- EXTRAIT DU DOCUMENT
------------------------

Par Haritini Matsopoulou – Professeure de droit privé à l’Université Paris-Saclay, Expert du Club des juristes
La loi n° 2021-1729 du 22 décembre 2021 pour la confiance dans l’institution judiciaire a prévu la création d’un pôle national spécialisé pour connaître des crimes sériels ou non élucidés. En application de cette loi, le décret n° 2022-67 du 20 janvier 2022, entre en vigueur aujourd’hui, le 1er mars 2022, et désigne le tribunal judiciaire de Nanterre comme pôle spécialisé en charge de ces procédures. Cette juridiction aura une compétence sur l’ensemble du territoire national, concurrente à celle des juridictions territorialement compétentes selon les règles de droit commun. Afin d’assurer l’efficacité de ce dispositif, il conviendra toutefois d’avoir recours à d’autres mesures complémentaires destinées à préserver les preuves, telles que celles tendant à assurer la bonne conservation des scellés.

 Quelles sont les raisons ayant justifié la création de ce nouveau pôle ?

------------------------

[Données extraites]
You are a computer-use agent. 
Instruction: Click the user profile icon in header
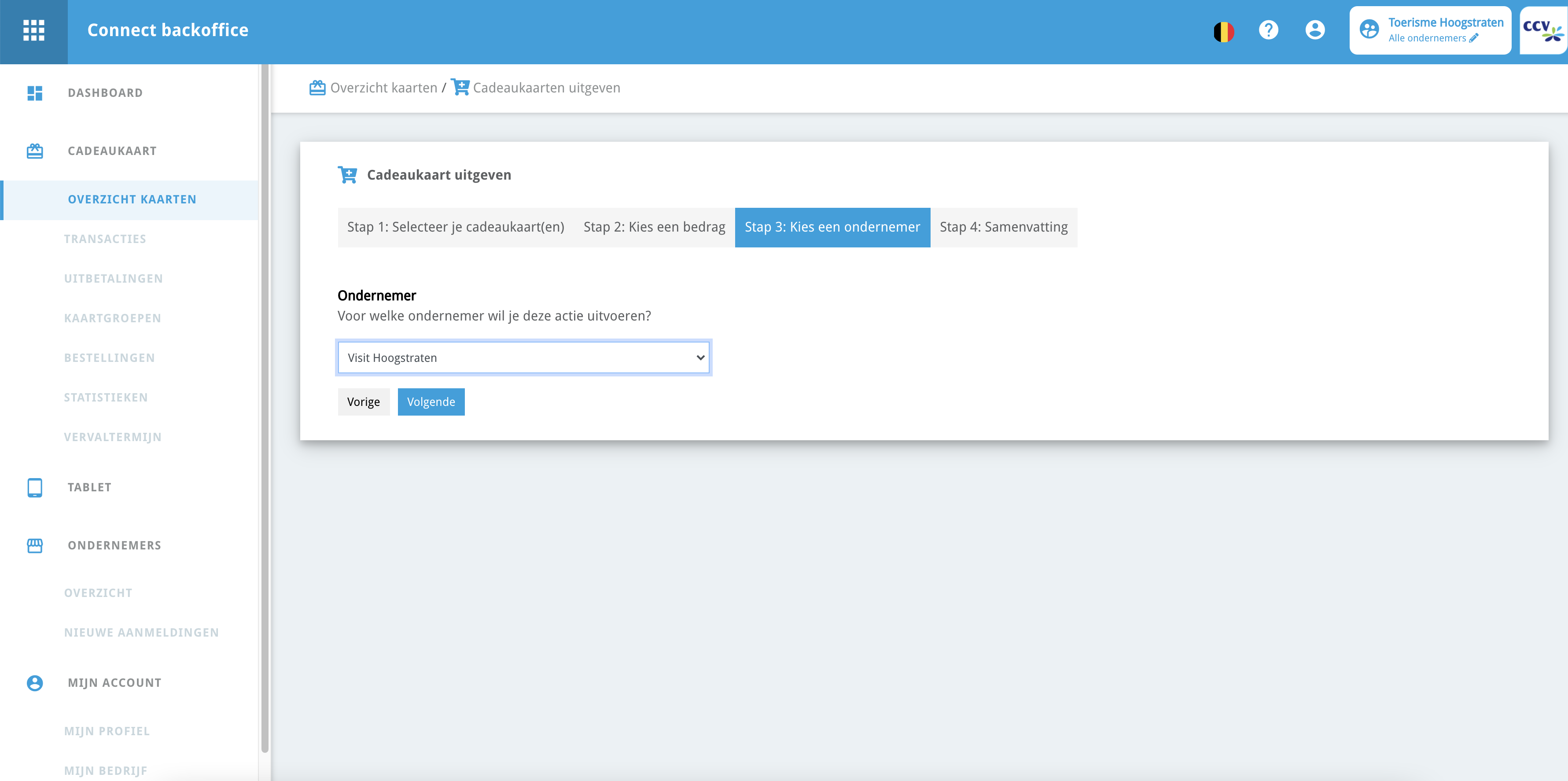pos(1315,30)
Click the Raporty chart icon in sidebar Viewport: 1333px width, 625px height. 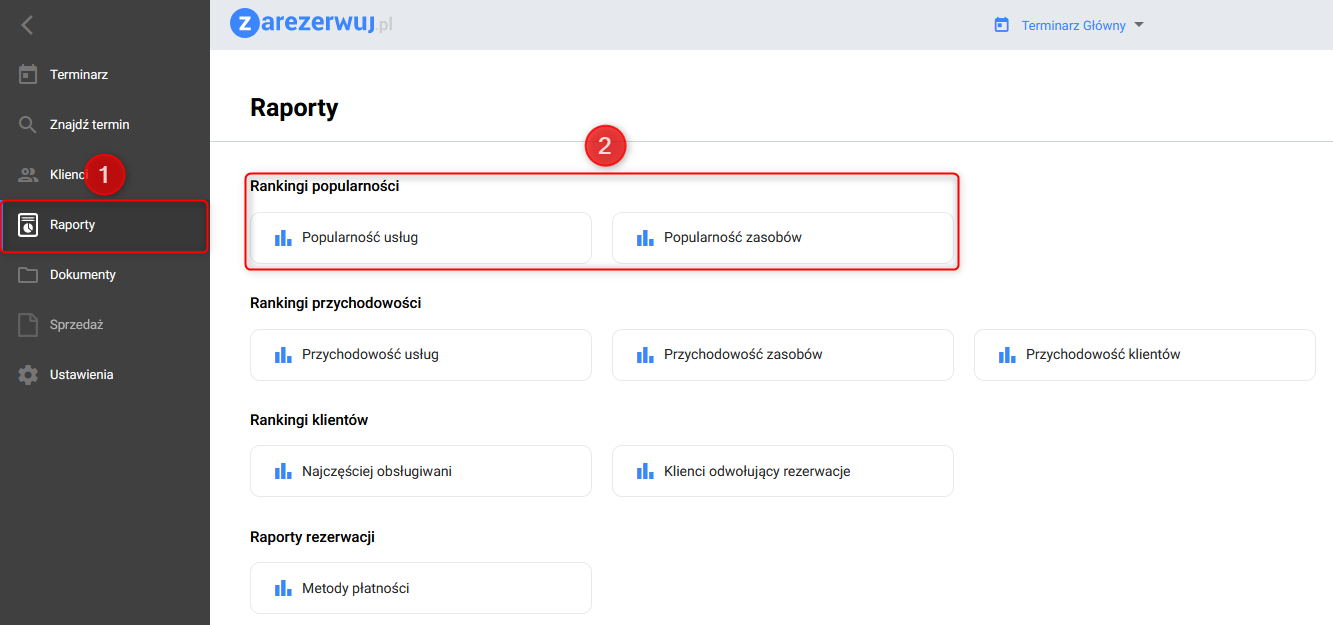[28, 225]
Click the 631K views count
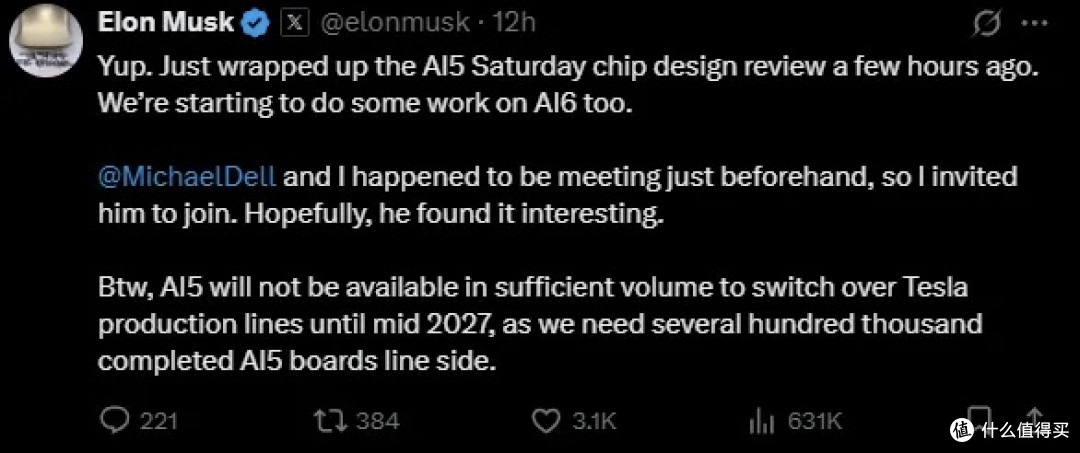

------------------------

- CONSIGNES
1. Répondez aux questions ci-dessous à partir de l'extrait sur le pôle des crimes non élucidés.
(a) Quelle loi a prévu la création du pôle national spécialisé ?
(b) Quel tribunal le décret n° 2022-67 du 20 janvier 2022 désigne-t-il comme pôle spécialisé ?
(c) Quelles mesures l'extrait donne-t-il en exemple pour préserver les preuves ?
2. Poursuivez l'extrait sur le pôle des crimes non élucidés à partir de la question qui le termine.

- RÉSULTATS ATTENDUS
1.
(a) La loi n° 2021-1729 du 22 décembre 2021 pour la confiance dans l'institution judiciaire.
(b) Le tribunal judiciaire de Nanterre.
(c) Les mesures tendant à assurer la bonne conservation des scellés.

2.
 Cette création s’inscrit dans la continuité d’un important mouvement législatif tendant à multiplier les règles procédurales dérogatoires spécifiques à telle ou telle catégorie d’infractions et à instituer des juridictions spécialisées dans les domaines respectifs. Il faut bien reconnaître que, face à certaines formes de criminalité particulièrement graves, le législateur met en œuvre des instruments procéduraux ayant pour objectif de renforcer l’efficacité de la lutte contre de tels phénomènes, comme c’est le cas en matière de terrorisme ou de criminalité organisée. On pourra faire observer que, pour valider ou censurer des lois, qui instituent des régimes dérogatoires apportant des restrictions à des droits constitutionnellement garantis, le Conseil constitutionnel ne tient pas uniquement compte du critère tiré de la « gravité » des infractions concernées mais également celui de la « complexité » des affaires.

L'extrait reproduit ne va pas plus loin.